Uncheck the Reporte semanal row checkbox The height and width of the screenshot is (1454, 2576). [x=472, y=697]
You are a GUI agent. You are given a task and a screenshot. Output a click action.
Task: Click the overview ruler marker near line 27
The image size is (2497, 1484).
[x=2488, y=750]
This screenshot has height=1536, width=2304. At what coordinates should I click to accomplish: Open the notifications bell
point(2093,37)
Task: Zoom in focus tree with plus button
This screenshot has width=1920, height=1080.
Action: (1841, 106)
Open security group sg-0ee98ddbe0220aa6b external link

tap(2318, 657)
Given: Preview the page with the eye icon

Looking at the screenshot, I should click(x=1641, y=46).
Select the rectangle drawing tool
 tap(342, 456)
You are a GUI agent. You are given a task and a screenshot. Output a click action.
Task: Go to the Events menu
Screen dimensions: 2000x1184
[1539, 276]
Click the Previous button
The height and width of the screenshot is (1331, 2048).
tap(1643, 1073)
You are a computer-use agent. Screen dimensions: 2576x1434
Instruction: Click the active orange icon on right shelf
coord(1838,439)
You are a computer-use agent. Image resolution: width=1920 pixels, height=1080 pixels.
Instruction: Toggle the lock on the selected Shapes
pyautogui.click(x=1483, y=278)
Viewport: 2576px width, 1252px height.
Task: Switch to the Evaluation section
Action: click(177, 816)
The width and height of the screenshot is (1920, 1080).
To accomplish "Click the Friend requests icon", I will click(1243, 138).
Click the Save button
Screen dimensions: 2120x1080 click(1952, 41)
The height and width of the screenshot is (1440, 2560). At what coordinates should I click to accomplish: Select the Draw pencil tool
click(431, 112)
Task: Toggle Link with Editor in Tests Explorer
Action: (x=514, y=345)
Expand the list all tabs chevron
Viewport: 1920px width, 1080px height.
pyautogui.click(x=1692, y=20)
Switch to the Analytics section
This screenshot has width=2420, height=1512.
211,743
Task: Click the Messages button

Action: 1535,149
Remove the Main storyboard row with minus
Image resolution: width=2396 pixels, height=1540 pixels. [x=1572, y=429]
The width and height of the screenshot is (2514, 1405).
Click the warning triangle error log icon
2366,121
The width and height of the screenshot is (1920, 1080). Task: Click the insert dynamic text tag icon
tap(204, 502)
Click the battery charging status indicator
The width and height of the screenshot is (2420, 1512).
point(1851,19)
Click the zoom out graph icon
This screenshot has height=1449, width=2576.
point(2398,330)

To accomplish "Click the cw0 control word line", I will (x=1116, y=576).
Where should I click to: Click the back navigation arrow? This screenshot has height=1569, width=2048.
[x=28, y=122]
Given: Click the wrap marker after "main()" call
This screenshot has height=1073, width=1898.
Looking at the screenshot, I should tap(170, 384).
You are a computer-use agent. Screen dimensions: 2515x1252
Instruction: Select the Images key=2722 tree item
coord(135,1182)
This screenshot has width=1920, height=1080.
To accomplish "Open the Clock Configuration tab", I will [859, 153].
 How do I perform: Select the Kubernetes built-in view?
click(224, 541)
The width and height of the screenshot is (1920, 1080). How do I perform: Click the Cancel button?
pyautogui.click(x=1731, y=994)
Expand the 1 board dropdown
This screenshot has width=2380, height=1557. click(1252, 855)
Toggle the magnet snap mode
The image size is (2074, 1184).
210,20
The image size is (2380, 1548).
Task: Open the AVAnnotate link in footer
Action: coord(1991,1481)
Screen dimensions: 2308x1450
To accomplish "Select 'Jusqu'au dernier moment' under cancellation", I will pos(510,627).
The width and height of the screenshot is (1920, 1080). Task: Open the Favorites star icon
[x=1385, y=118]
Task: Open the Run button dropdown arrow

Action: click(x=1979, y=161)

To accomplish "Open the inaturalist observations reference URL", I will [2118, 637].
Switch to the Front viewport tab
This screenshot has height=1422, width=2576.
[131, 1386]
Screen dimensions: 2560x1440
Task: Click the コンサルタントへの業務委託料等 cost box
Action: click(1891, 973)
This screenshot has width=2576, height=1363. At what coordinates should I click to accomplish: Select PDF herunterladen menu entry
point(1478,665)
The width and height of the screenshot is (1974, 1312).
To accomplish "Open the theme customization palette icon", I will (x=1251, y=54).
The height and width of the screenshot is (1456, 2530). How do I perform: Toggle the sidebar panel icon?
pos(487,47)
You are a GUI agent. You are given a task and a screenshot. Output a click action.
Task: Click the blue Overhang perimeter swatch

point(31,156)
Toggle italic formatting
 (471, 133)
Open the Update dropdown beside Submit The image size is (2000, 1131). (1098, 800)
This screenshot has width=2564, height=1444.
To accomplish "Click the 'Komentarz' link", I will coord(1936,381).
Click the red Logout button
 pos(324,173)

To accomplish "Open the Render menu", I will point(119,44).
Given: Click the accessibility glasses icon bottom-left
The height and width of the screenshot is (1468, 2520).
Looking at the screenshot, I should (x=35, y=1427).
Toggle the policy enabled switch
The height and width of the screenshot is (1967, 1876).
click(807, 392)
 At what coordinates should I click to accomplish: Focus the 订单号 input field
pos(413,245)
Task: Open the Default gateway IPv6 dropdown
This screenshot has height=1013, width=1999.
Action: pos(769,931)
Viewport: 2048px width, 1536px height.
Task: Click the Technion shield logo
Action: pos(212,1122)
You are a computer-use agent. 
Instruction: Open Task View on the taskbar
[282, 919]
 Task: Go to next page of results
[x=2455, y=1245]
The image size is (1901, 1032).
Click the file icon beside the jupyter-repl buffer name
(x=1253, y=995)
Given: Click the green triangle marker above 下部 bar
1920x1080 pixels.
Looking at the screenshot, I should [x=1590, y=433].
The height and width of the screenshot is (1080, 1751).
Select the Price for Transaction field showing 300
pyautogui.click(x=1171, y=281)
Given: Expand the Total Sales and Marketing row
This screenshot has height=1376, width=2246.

= = = =

Reproduce the data in its entirety. Keep every character unchanged.

Finished task:
Uncheck the Reporte semanal row checkbox The height and width of the screenshot is (1454, 2576). [x=472, y=697]
You are a GUI agent. You are given a task and a screenshot. Output a click action.
Task: Click the overview ruler marker near line 27
The image size is (2497, 1484).
[x=2488, y=750]
This screenshot has height=1536, width=2304. At what coordinates should I click to accomplish: Open the notifications bell
point(2093,37)
Task: Zoom in focus tree with plus button
This screenshot has width=1920, height=1080.
Action: (1841, 106)
Open security group sg-0ee98ddbe0220aa6b external link

tap(2318, 657)
Given: Preview the page with the eye icon

Looking at the screenshot, I should click(x=1641, y=46).
Select the rectangle drawing tool
 tap(342, 456)
You are a GUI agent. You are given a task and a screenshot. Output a click action.
Task: Go to the Events menu
Screen dimensions: 2000x1184
[1539, 276]
Click the Previous button
The height and width of the screenshot is (1331, 2048).
tap(1643, 1073)
You are a computer-use agent. Screen dimensions: 2576x1434
Instruction: Click the active orange icon on right shelf
coord(1838,439)
You are a computer-use agent. Image resolution: width=1920 pixels, height=1080 pixels.
Instruction: Toggle the lock on the selected Shapes
pyautogui.click(x=1483, y=278)
Viewport: 2576px width, 1252px height.
Task: Switch to the Evaluation section
Action: click(177, 816)
The width and height of the screenshot is (1920, 1080).
To accomplish "Click the Friend requests icon", I will click(1243, 138).
Click the Save button
Screen dimensions: 2120x1080 click(1952, 41)
The height and width of the screenshot is (1440, 2560). At what coordinates should I click to accomplish: Select the Draw pencil tool
click(431, 112)
Task: Toggle Link with Editor in Tests Explorer
Action: (x=514, y=345)
Expand the list all tabs chevron
Viewport: 1920px width, 1080px height.
pyautogui.click(x=1692, y=20)
Switch to the Analytics section
This screenshot has width=2420, height=1512.
211,743
Task: Click the Messages button

Action: 1535,149
Remove the Main storyboard row with minus
Image resolution: width=2396 pixels, height=1540 pixels. [x=1572, y=429]
The width and height of the screenshot is (2514, 1405).
Click the warning triangle error log icon
2366,121
The width and height of the screenshot is (1920, 1080). Task: Click the insert dynamic text tag icon
tap(204, 502)
Click the battery charging status indicator
The width and height of the screenshot is (2420, 1512).
point(1851,19)
Click the zoom out graph icon
This screenshot has height=1449, width=2576.
point(2398,330)

To accomplish "Click the cw0 control word line", I will (x=1116, y=576).
Where should I click to: Click the back navigation arrow? This screenshot has height=1569, width=2048.
[x=28, y=122]
Given: Click the wrap marker after "main()" call
This screenshot has height=1073, width=1898.
Looking at the screenshot, I should tap(170, 384).
You are a computer-use agent. Screen dimensions: 2515x1252
Instruction: Select the Images key=2722 tree item
coord(135,1182)
This screenshot has width=1920, height=1080.
To accomplish "Open the Clock Configuration tab", I will [859, 153].
 How do I perform: Select the Kubernetes built-in view?
click(224, 541)
The width and height of the screenshot is (1920, 1080). How do I perform: Click the Cancel button?
pyautogui.click(x=1731, y=994)
Expand the 1 board dropdown
This screenshot has width=2380, height=1557. click(1252, 855)
Toggle the magnet snap mode
The image size is (2074, 1184).
210,20
The image size is (2380, 1548).
Task: Open the AVAnnotate link in footer
Action: coord(1991,1481)
Screen dimensions: 2308x1450
To accomplish "Select 'Jusqu'au dernier moment' under cancellation", I will pos(510,627).
The width and height of the screenshot is (1920, 1080). Task: Open the Favorites star icon
[x=1385, y=118]
Task: Open the Run button dropdown arrow

Action: click(x=1979, y=161)

To accomplish "Open the inaturalist observations reference URL", I will [2118, 637].
Switch to the Front viewport tab
This screenshot has height=1422, width=2576.
[131, 1386]
Screen dimensions: 2560x1440
Task: Click the コンサルタントへの業務委託料等 cost box
Action: click(1891, 973)
This screenshot has width=2576, height=1363. At what coordinates should I click to accomplish: Select PDF herunterladen menu entry
point(1478,665)
The width and height of the screenshot is (1974, 1312).
To accomplish "Open the theme customization palette icon", I will (x=1251, y=54).
The height and width of the screenshot is (1456, 2530). How do I perform: Toggle the sidebar panel icon?
pos(487,47)
You are a GUI agent. You are given a task and a screenshot. Output a click action.
Task: Click the blue Overhang perimeter swatch

point(31,156)
Toggle italic formatting
 (471, 133)
Open the Update dropdown beside Submit The image size is (2000, 1131). (1098, 800)
This screenshot has width=2564, height=1444.
To accomplish "Click the 'Komentarz' link", I will coord(1936,381).
Click the red Logout button
 pos(324,173)

To accomplish "Open the Render menu", I will point(119,44).
Given: Click the accessibility glasses icon bottom-left
The height and width of the screenshot is (1468, 2520).
Looking at the screenshot, I should (x=35, y=1427).
Toggle the policy enabled switch
The height and width of the screenshot is (1967, 1876).
click(807, 392)
 At what coordinates should I click to accomplish: Focus the 订单号 input field
pos(413,245)
Task: Open the Default gateway IPv6 dropdown
This screenshot has height=1013, width=1999.
Action: pos(769,931)
Viewport: 2048px width, 1536px height.
Task: Click the Technion shield logo
Action: pos(212,1122)
You are a computer-use agent. 
Instruction: Open Task View on the taskbar
[282, 919]
 Task: Go to next page of results
[x=2455, y=1245]
The image size is (1901, 1032).
Click the file icon beside the jupyter-repl buffer name
(x=1253, y=995)
Given: Click the green triangle marker above 下部 bar
1920x1080 pixels.
Looking at the screenshot, I should [x=1590, y=433].
The height and width of the screenshot is (1080, 1751).
Select the Price for Transaction field showing 300
pyautogui.click(x=1171, y=281)
Given: Expand the Total Sales and Marketing row
This screenshot has height=1376, width=2246.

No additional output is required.